Beberapa kali kuperhatikan adikku perlu dimotivasi
lebih untuk shalat tepat waktu. Usianya hampir 17 tahun, wajar saja kan kalau
aku sebagai kakak was-was? Aku cuma takut kalau dia jadi terbiasa, sibuk
ini-itu tapi lalai dengan kewajiban utamanya. Sebelum dia kuliah tahun depan,
aku ingin dia sudah punya prinsip yang kuat tentang hal ini, jadi ketika
dilepas sendiri dia nggak mudah terbawa arus yang kurang baik.
“Kak Nis aja waktu seumur kamu nggak
kayak gitu lho. Yuk dek shalat, jangan sampe kena tegur dulu sama Allah baru kapok
loh,” kataku mengingatkan. Dan seperti kebanyakan remaja seusianya adikku hanya
menjawab dengan ekspresi datar “ya, ya”. Waktu itu hanya ada aku dan adikku di rumah,
sehingga kami hanya solat berjamaah berdua saja di rumah. Kuamati lagi, belum
sampai satu menit terlewati selepas shalat, adikku sudah berdiri dan
membereskan mukenahnya, aku hanya berpura-pura tidak tahu saja dan melanjutkan
doaku, memohon dan meminta kepada Ar-Rahman sekaligus Ar-Rahim atas kemudahan
rezeki, kekuatan atas berbagai cobaan, keteguhan diri dan ketenangan jiwa pada
diriku.
Ternyata hal yang sama tak hanya
terjadi pada hari itu, keesokan harinya kutemui hal serupa, seperti hanya
menggugurkan kewajiban, belum sampai semenit selepas salam shalat, dia sudah
berdiri dan melanjutkan aktivitasnya yang lain. “Cepet amat ni anak doanya,
beneran doa ga sih” batinku dalam hati. Karena penasaran, apalagi bukan sekali
ini saja dia bersikap seperti ini, akhirnya kuberanikan diri untuk bertanya.
Untungnya, dalam keluarga kami tidak menyimpan rahasia apapun, bagi kami
keterbukaan adalah kunci untuk keluarga yang saling percaya, jadi apapun itu, tak ada yang ditutup-tutupi dalam keluarga.
o “Ta, aku mau nanya”
·
“Apa?”
o “Kamu tuh kalo doa habis shalat, doanya gimana?”
·
“KEPO IK” –jawaban
yang sudah ku duga, dengan aksen khas Semarang nya.
o “Beneran nanyaaaa..” kataku, sedikit mendesak (hehe)
·
“Mmm.

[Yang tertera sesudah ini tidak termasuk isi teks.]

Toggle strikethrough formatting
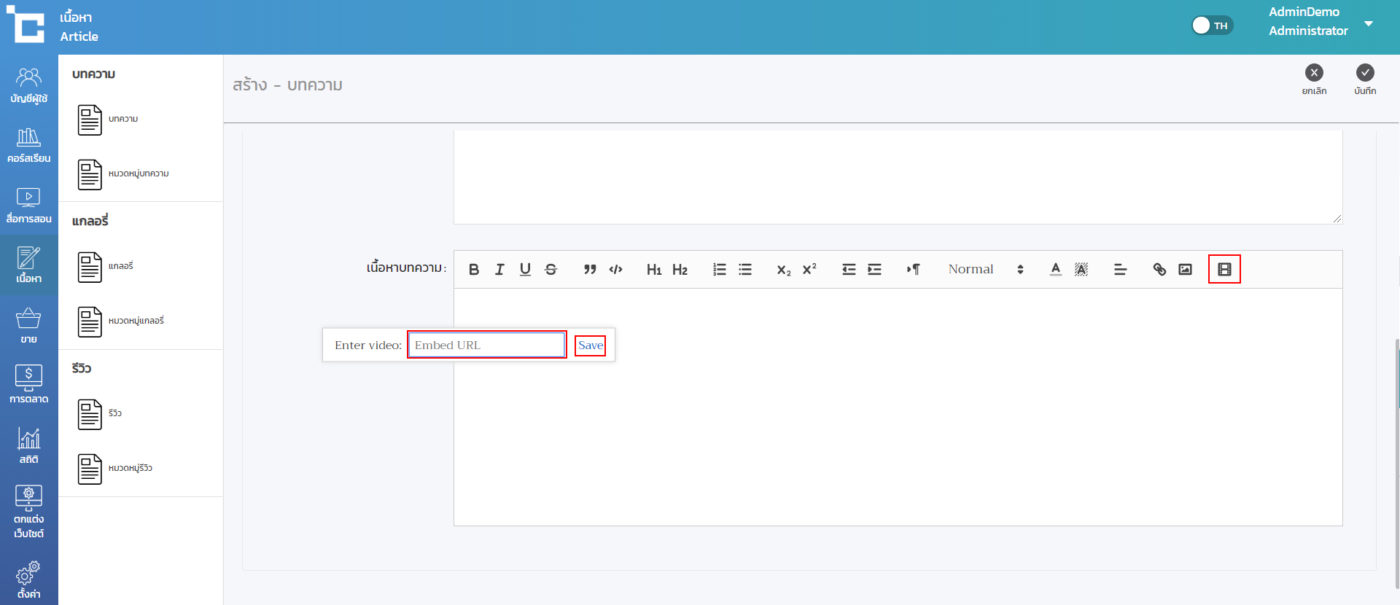[550, 269]
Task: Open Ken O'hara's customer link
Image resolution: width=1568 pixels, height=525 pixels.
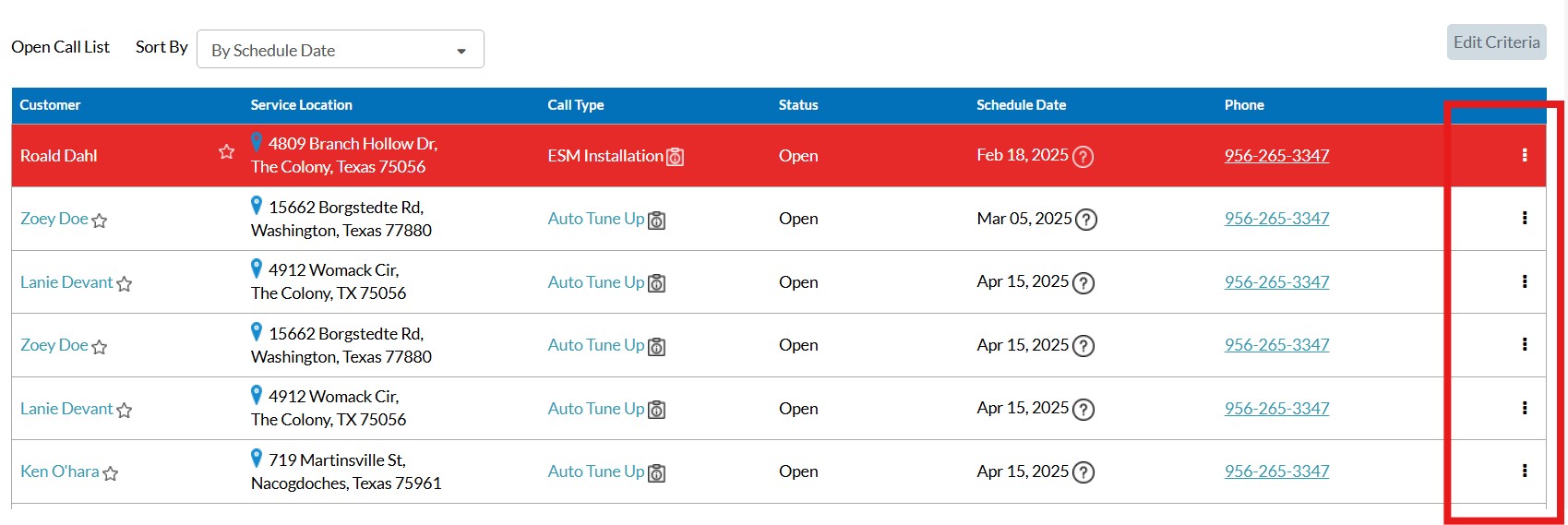Action: click(59, 471)
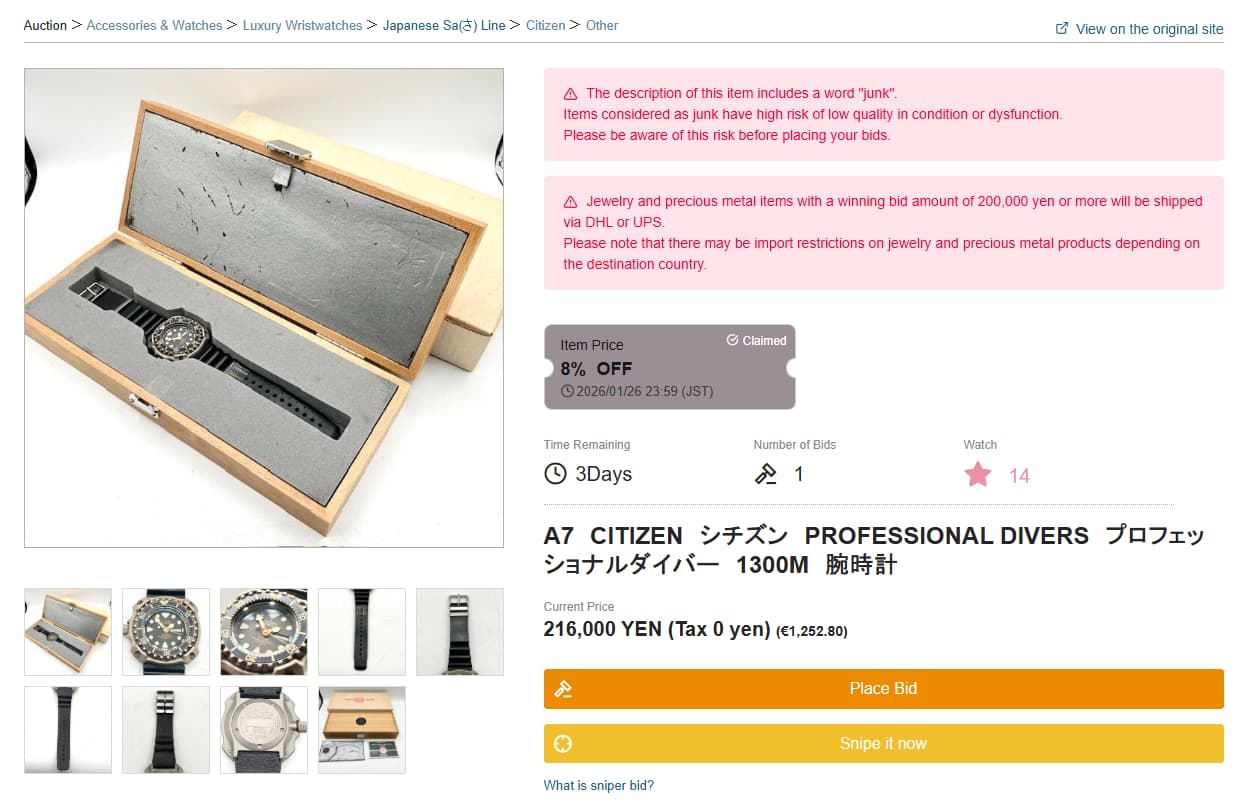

Biasa aja. Allahumaghfirli
waliwaalidayya warhamhuma kamaa rabbayaani saghiira. Yaa Allah, panjangkanlah
umur bapakku, mamaku, dan kakakku. Aamiin.”
o “Udah itu aja?”
·
“Iya, kenapa sih ?”
JLEB
Rasanya seperti ada tamparan yang dilemparkan kepadaku. Bukan, bukan karena pendek atau ketusnya jawabannya, tapi karena substansi doanya.
Adikku, yang aku ragukan doanya,
yang aku khawatirkan shalatnya, ternyata lebih mulia hatinya, Di waktu doanya
yang terbatas, yang ia doakan bukan dirinya sendiri, melainkan keluarganya. Ia
tahu Allah Maha Mengabulkan Doa, tapi yang ia minta sesederhana ampunan dan
panjang umur bagi keluarganya.
Aku malu. Malu semalu-malunya.
Bisa-bisanya aku meremehkan doa adikku yang sebentar itu dan merasa aku lebih
baik dengan doaku yang lebih lama (tapi
ternyata sebagian besar adalah harapan untuk diriku sendiri. Egois sekali doaku
ya Allah.) Padahal, bisa jadi apa-apa yang Allah berikan kepadaku selama
ini bukan merupakan jawaban dari doaku, tapi dari doa adikku, atau bahkan doa
dari orang lain disekitarku. Astaghfirullah hal adziim..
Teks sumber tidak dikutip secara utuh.